§ **What is being asked**: Shift every coordinate in the answers by adding 35 to each number, and write out again, requests included, the lines from the one with "Open the Categories menu" up to and including the last line of the listing below. Leave the pictures out of your answer.

Listing on locating visible targets
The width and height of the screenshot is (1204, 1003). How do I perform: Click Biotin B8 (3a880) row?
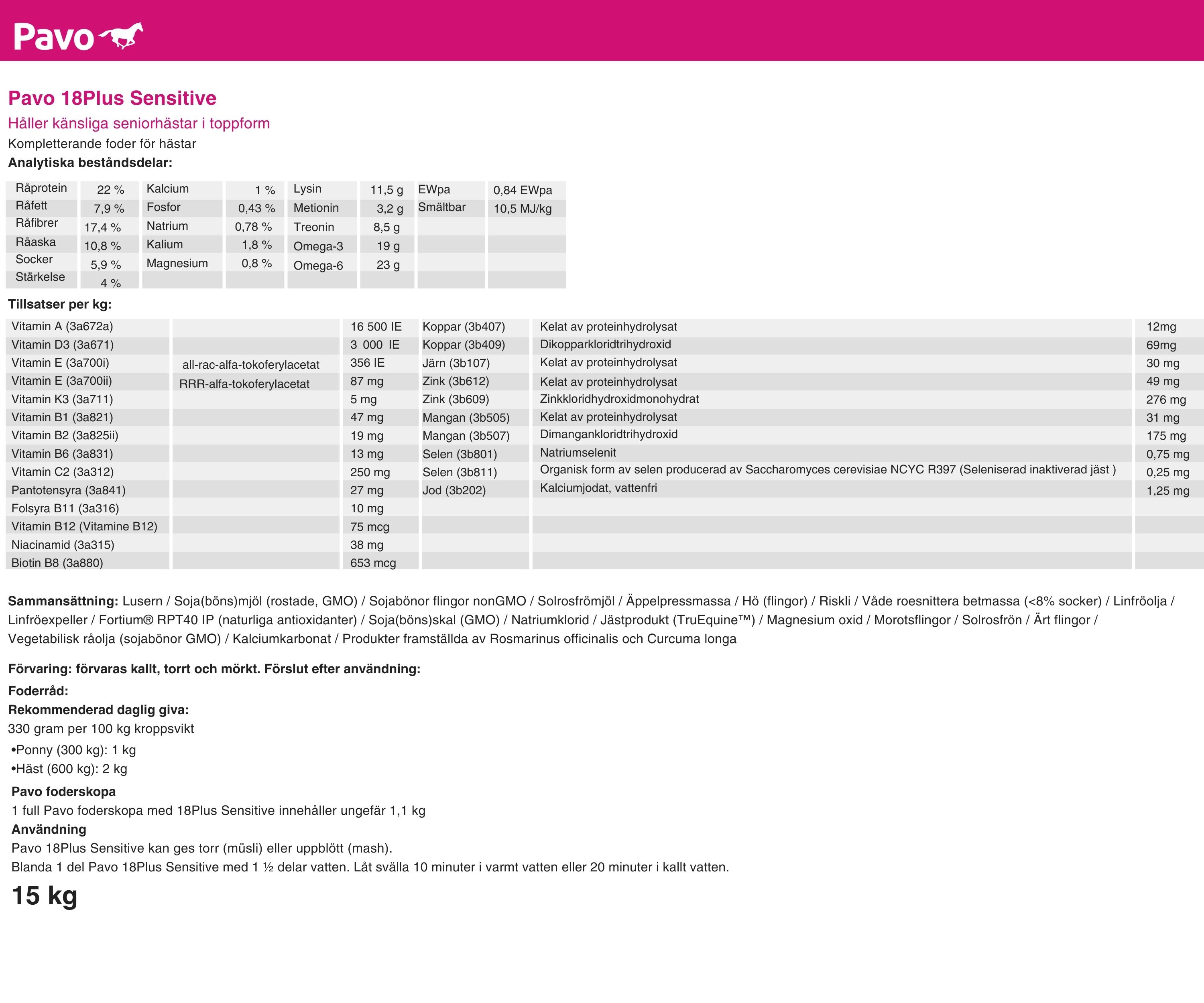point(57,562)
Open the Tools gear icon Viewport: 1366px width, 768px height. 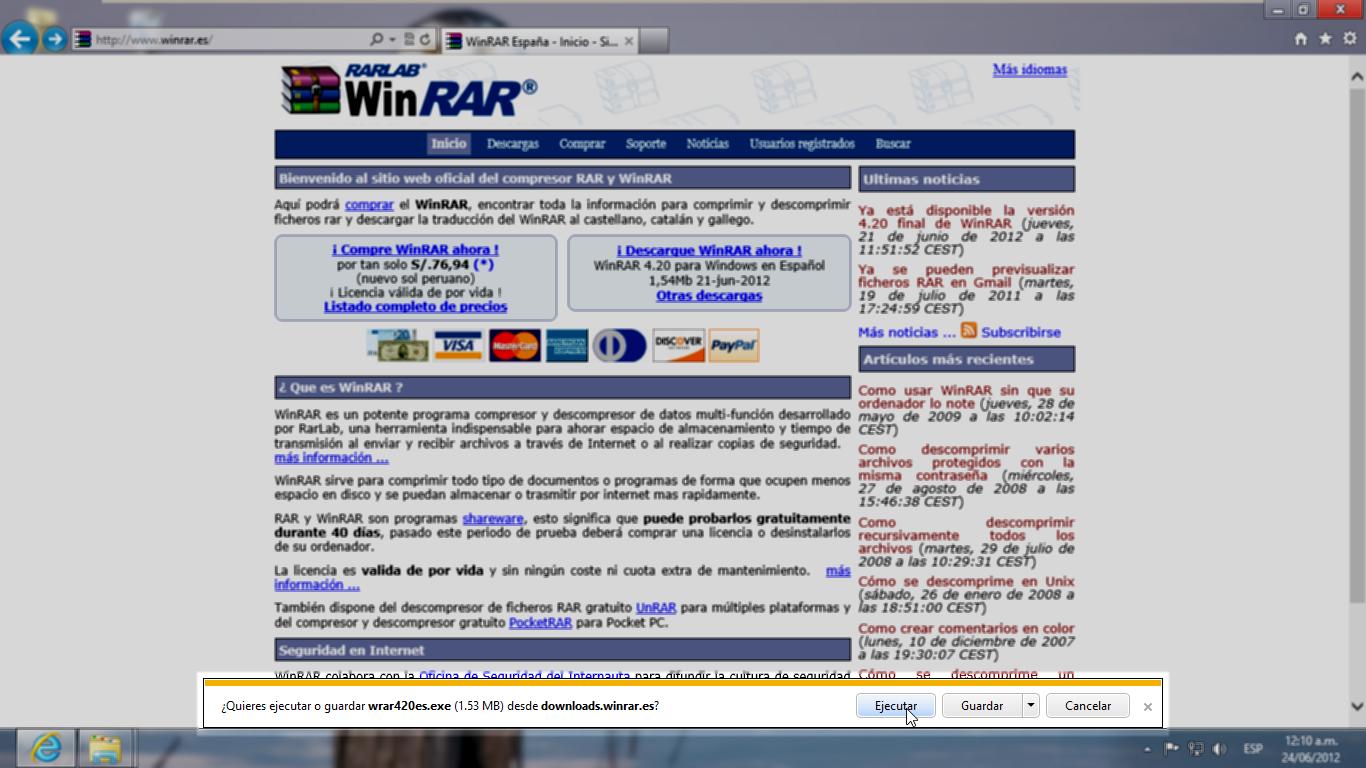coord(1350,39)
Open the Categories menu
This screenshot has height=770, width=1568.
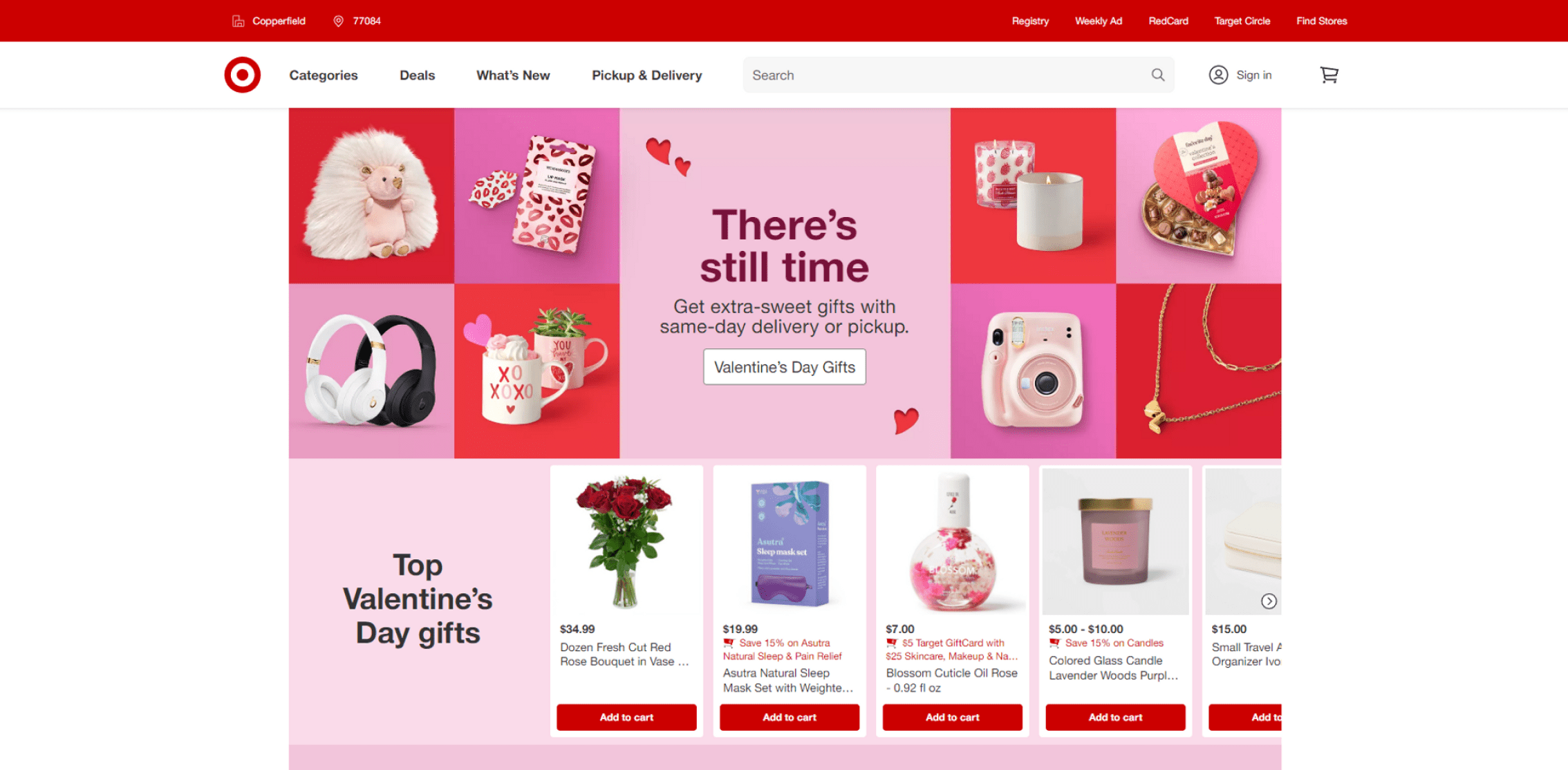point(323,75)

§ **The result**:
Open the Categories menu
This screenshot has height=770, width=1568.
point(358,110)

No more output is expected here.